Cabir's relationship with his mother was always shown as this perfect equation between a single mother and a teenage son. They were chilled out, comfortable, close to each other. It was the only functional familial equation in all of Fab5. So it impacts us all the more when all the serious questions are being asked via them only. Because we love this equation, we want it to flourish. I know I sometimes think that Cabir should just get back to his mother and be the shielded, protected, loved boy again. But it's such an injustice to him considering all that he's going through so I always stop. Because this functionality has issues and they aren't any Baba e Adam ke zamaane wale issues, they be the issues that we're all facing.
It's no secret that I was always supportive of Cabir's homosexuality. As a viewer I was interested in seeing a positive and real portrayal of a homosexual teenager living in today's society. But there's also this thing that his problems didn't strike me as something close to home. Because the society I live in, there's no big issue of homosexuality as opposed to India who has a secular constitution. It was always somewhat of other man's story to me. I know so many of us connected to it on a personal level because they've had a personal encounter with homophobia via friends or family. I haven't. So even my best approach to it would be incomplete because the important factor of personal involvement is not present here. But what I did connect to today was Cabir bringing up the friendship issue.
I was waiting for it on some subconscious level. For a show title Kaisi Yeh Yaariaan, it can't go on long without addressing the issues of the Yaariaan in question. Fab5 means friendship to us, they are the perfect example of, "Friends are the family you choose." Sure they have their issues and their fights but at the end of the day, they represent to us that kind of friendship and love that some of us wish we had and those who do, they just make it cherish it more. But that's just us. Society, specially parents, do no regard our friendships with the same love and respect that we do.

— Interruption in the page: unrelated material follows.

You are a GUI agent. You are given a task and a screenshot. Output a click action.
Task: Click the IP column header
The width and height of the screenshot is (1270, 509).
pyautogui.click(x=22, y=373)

Now, I know that it's not universally true. Some parents are chilled with our friendships. Heck, they even treat our friends like a part of the family. But a huge ratio doesn't. I know my friends are sometimes not treated with the respect I want them to be treated to. Cabir's mom said that blood family comes before friends. I asked, why? Cabir's only family is his mother and she deserted him when he needed her the most. Cabir retorted saying that she was once again pulling in society's rules and boundaries between them and he wanted an out from them, and I agreed.

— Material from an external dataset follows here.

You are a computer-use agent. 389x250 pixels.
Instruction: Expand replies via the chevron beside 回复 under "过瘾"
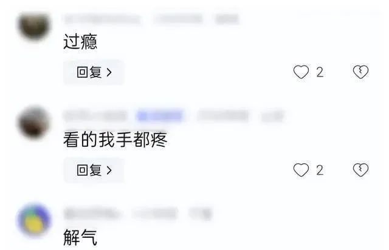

Cabir bent down to pick Manik's guitar. Was it a horribly servant-y thing to do? No. Cabir's mom thought so. I know I sometimes go an extra mile for my friends and my mother is all, "why do you only do this? Why don't they?" And I go all speechless. If friendship is something which is completely our own decision, they are the relationships that we make, why does the society in shape of family try to dictate us as to how we should treat our friends? I am not talking about the bad and negative company, I am talking about the positive one. Like I have a friend who has helped me a LOT. Literally. My 3 AM friend. I love her. But there are times when my mother wouldn't like something she did and she'd go all, "Ye tou aisi hi hai." And I'm all...why?
Friendship is supposed to be selfless. No give and take. So why are we taught or asked to keep track? Of who paid the bills, who did what, who gave what, who took what, etc. We feel free with friends, but when that moment is passed why are then we being interrogated by it? Why are we expected to always keep the family first, regardless of how they treat us? For instance, let's talk Cabir. Cabir knows Manik is not doing ehsaan on him, Manik knows he's not doing Cabir any favor. But Cabir's mother came, gave one look to them and went all judgmental ke ye tou ghulam bann gaya friends ka. This whole scrutiny that we feel. Ye kaise ajeeb se society rules hain which only suffocate us?
Bad company, bad influence of friends is not the question here. Purely in terms of context, after all Cabir has gone through, is he wrong to want to put distance between himself and his mother? He yearns for her but when it comes to a person's individuality, is it wrong for one to move away from the family which only pulls you back and suffocate you? Do the parents have to have control on each aspect of our life? Why is there such a fundamental lack of trust on us? Why do we always have to fight for our freedom, even the simplest freedom of being happy on our own terms? If friendship is the medium via which we discover who we really, truly, actually are...why aren't we free from the influence of our parents/family/society even there?